Thursday, June 19, 2008

A little something to Honor Hermana Maura Clarke

Hermana Maura Clarke was the founder of the organization I work for here in Nicaragua called Centro Educativo y Capaitacion Integral de La Hermana Maura Clarke.
Here is an except from Wikipedia.org



"Maura Clarke (January 13, 1931 – December 2, 1980) was an American Roman Catholic Maryknoll nun and missionary to Nicaragua and El Salvador. She worked with the poor and the refugees in Central America from 1959 until her death in 1980. She was beaten, raped, and murdered, along with fellow missionaries Ita Ford, Jean Donovan and Dorothy Kazel in El Salvador, by members of a military death squad.

Maura Clarke was born in Queens, New York on January 13, 1931. She graduated from Stella Maris High School in Rockaway Park, New York in 1949. She joined the Maryknoll Sisters of St. Dominic in 1950 at the age of nineteen. Soon thereafter, she became a teacher and taught first grade at St.
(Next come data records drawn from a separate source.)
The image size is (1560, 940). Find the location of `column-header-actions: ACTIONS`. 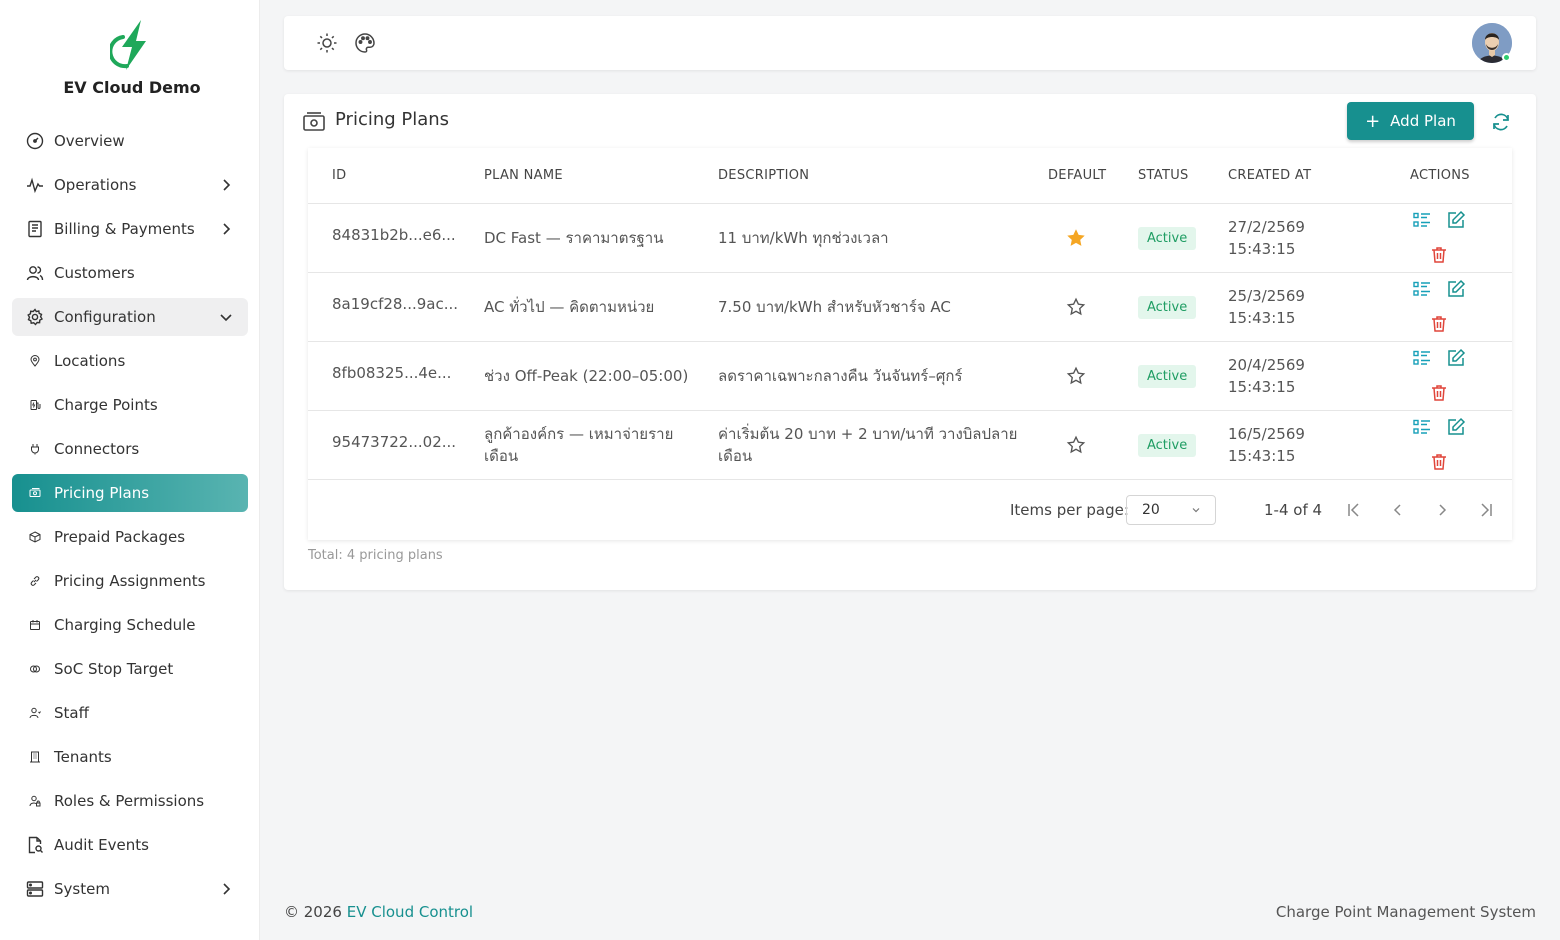

column-header-actions: ACTIONS is located at coordinates (1440, 176).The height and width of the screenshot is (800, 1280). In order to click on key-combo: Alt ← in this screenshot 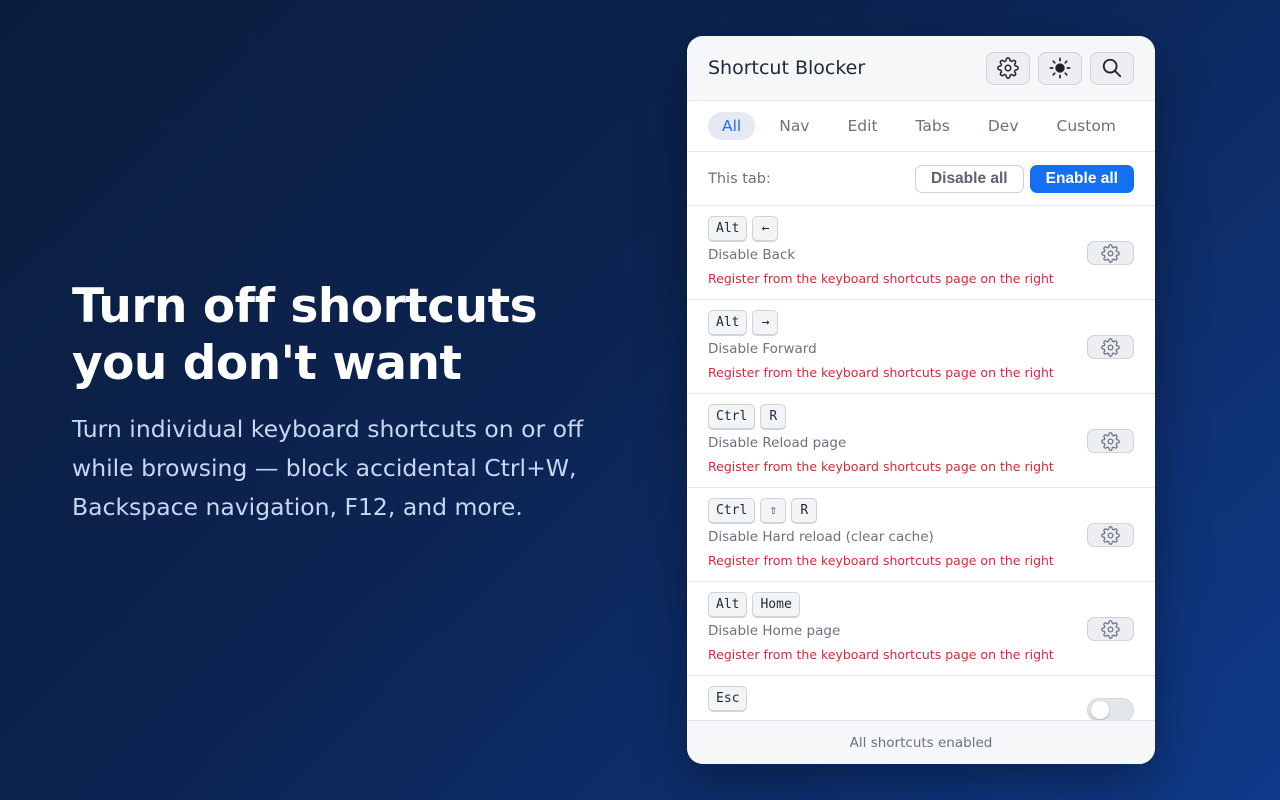, I will do `click(921, 229)`. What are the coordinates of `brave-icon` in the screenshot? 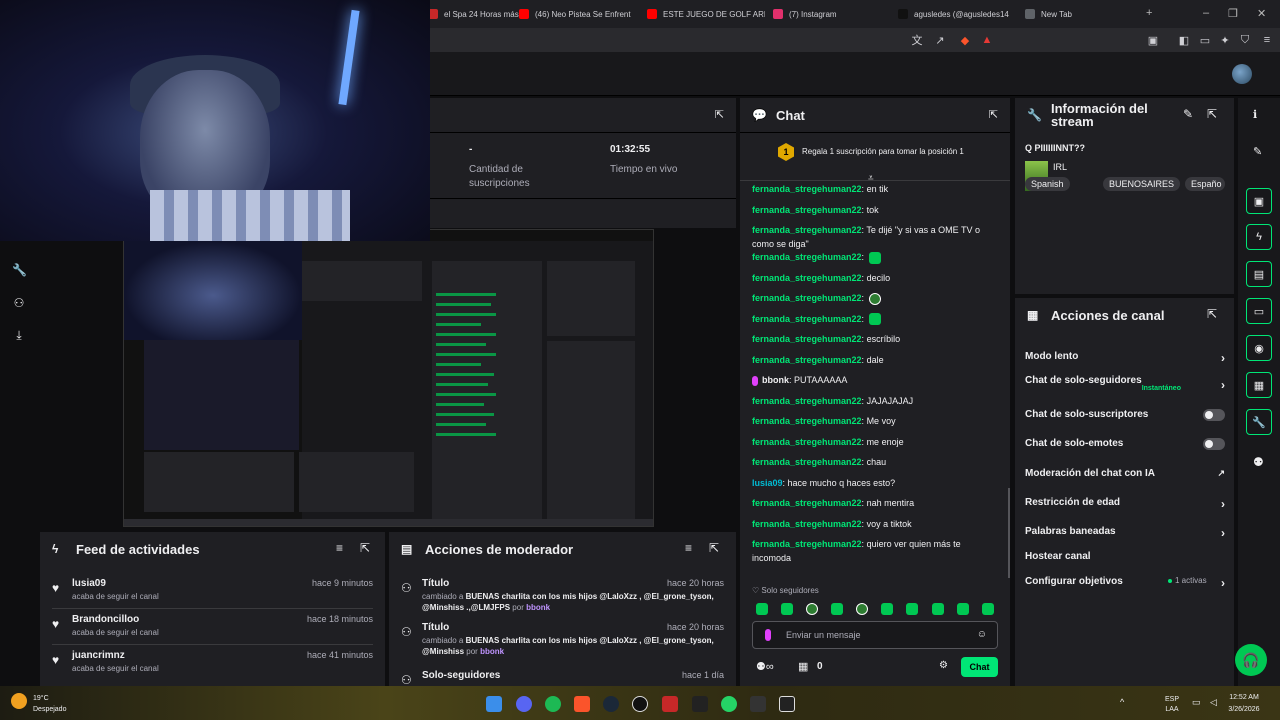 It's located at (582, 704). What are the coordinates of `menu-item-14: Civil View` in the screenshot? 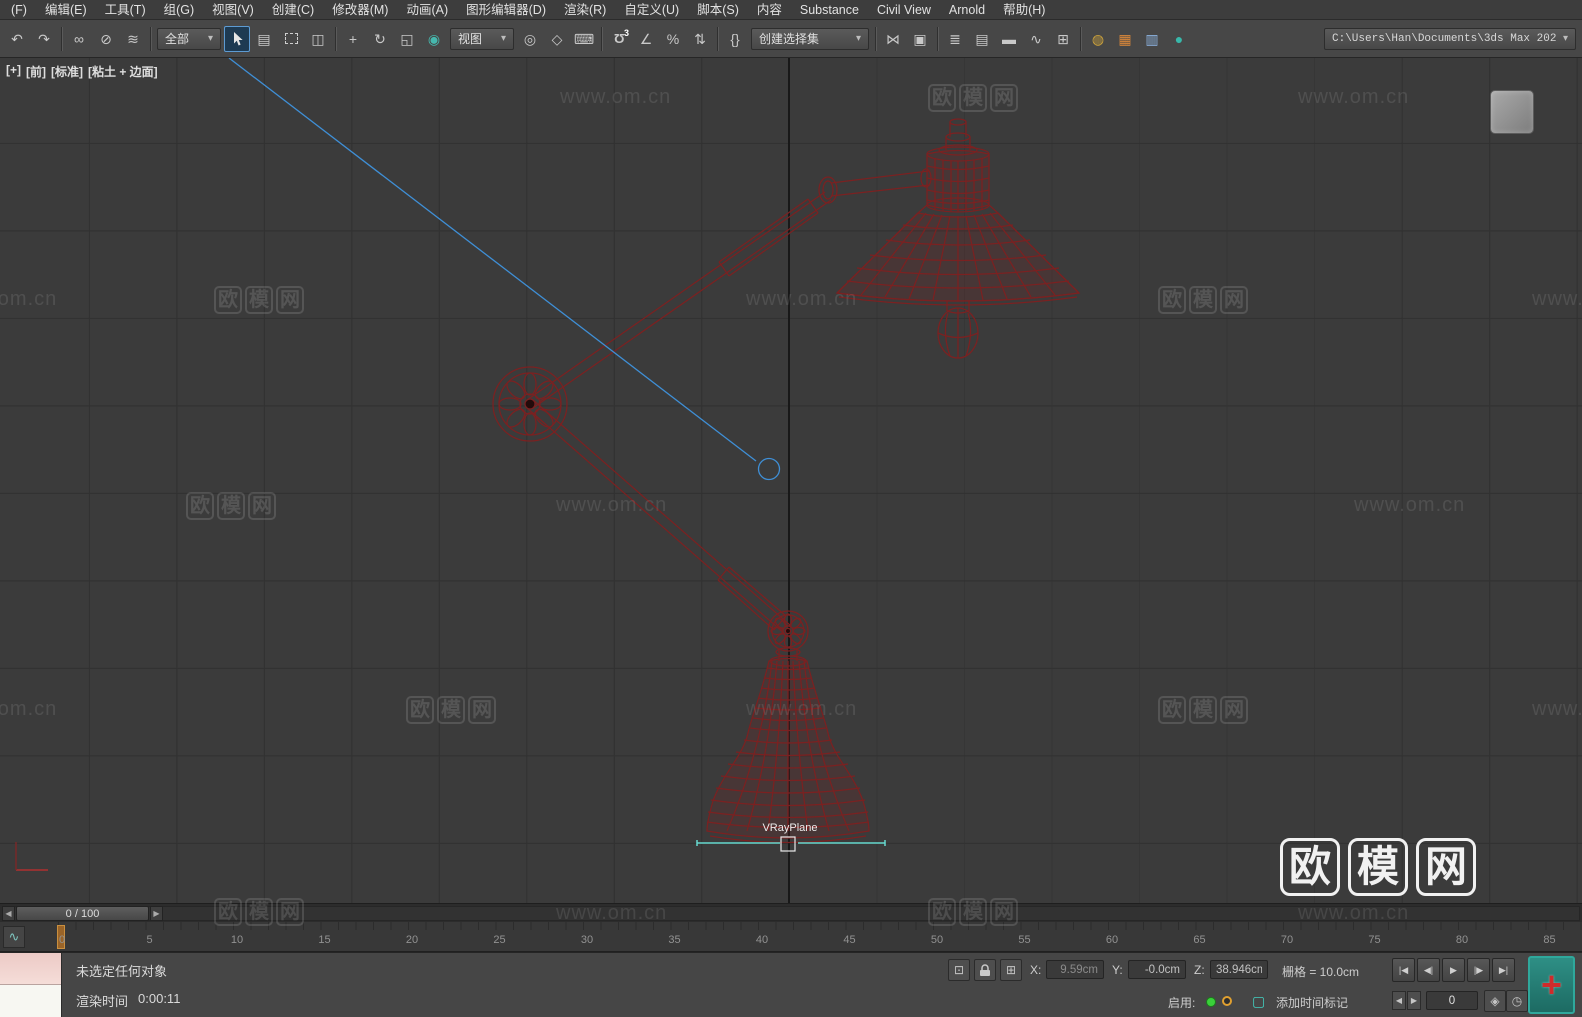 It's located at (904, 10).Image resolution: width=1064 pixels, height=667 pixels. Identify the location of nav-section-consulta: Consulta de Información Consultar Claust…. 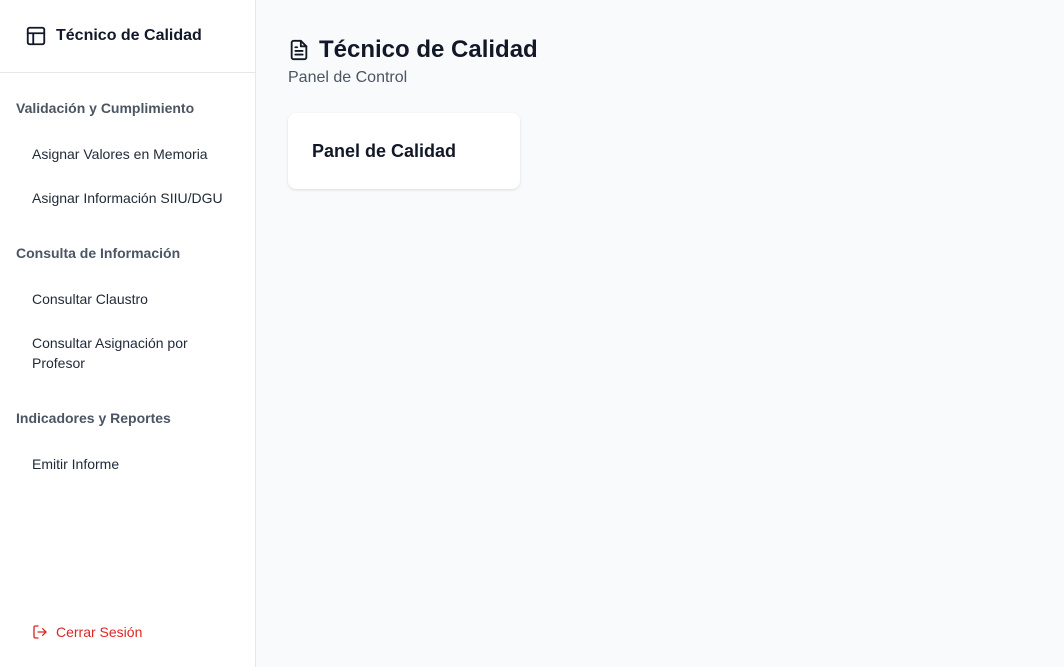
(128, 314).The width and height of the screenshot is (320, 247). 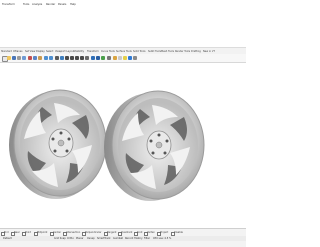 I want to click on zoom-selected-icon, so click(x=82, y=58).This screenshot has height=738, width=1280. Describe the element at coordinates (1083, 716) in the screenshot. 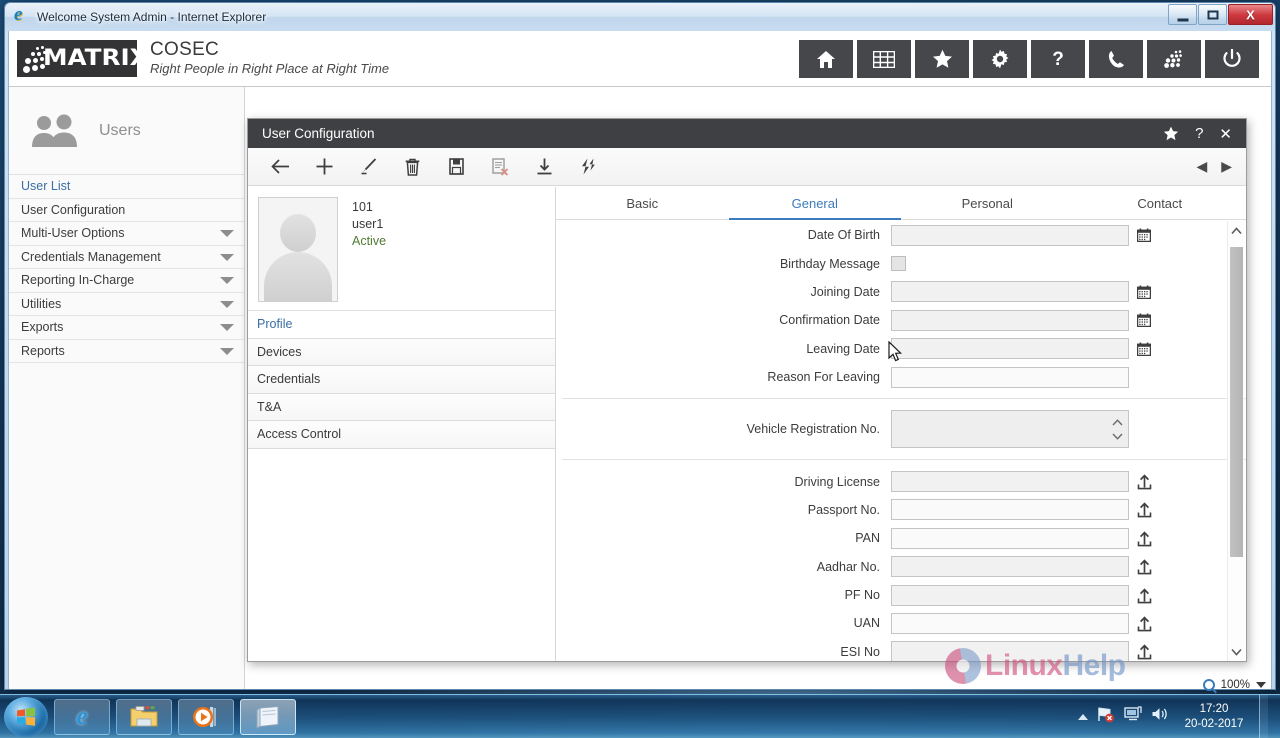

I see `tray-show-hidden-icon` at that location.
Anthony of Padua school in Bronx, New York. In 1959, she relocated to Siuna, Nicaragua, a gold mining town. Here, Clarke worked to help the poverty-stricken mining families. She then worked with the poor elsewhere in Nicaragua, and aided those who were devastated by the 1972 Nicaragua earthquake. She stayed in Nicaragua for seventeen years.[1]

In 1980, Clarke responded to the request made by Archbishop Oscar Romero for help in El Salvador. She worked in Chalatenango, El Salvador with fellow Maryknoll sister Ita Ford, at the parish of the Church of San Juan Bautista, providing food, transportation and other assistance to war refugees of the Salvadoran Civil War.

Currently, there is a junior high school in the Rockaway peninsula name Maura Clarke Junior High School, in her honor. Also, Maura Clarke High School and its founding organisation CECIM (Centro Educative Hermana Maura Clarke) in Ciudad Sandino, Nicaragua are named in her commemoration."

She was apparently an remarkable woman who served the poor. My host mother took my to work my first day at CECIM and when we approached the statue of Hermana Maura she began to cry. My host mom, Doña Maura Otero worked with the late sister here in Ciudad Sandino building upa dn restoring the community after the earthquake in 1972 thta destroyed so much. It was touching, and to know my host mom is a part of Nicaragua´s history is amazing.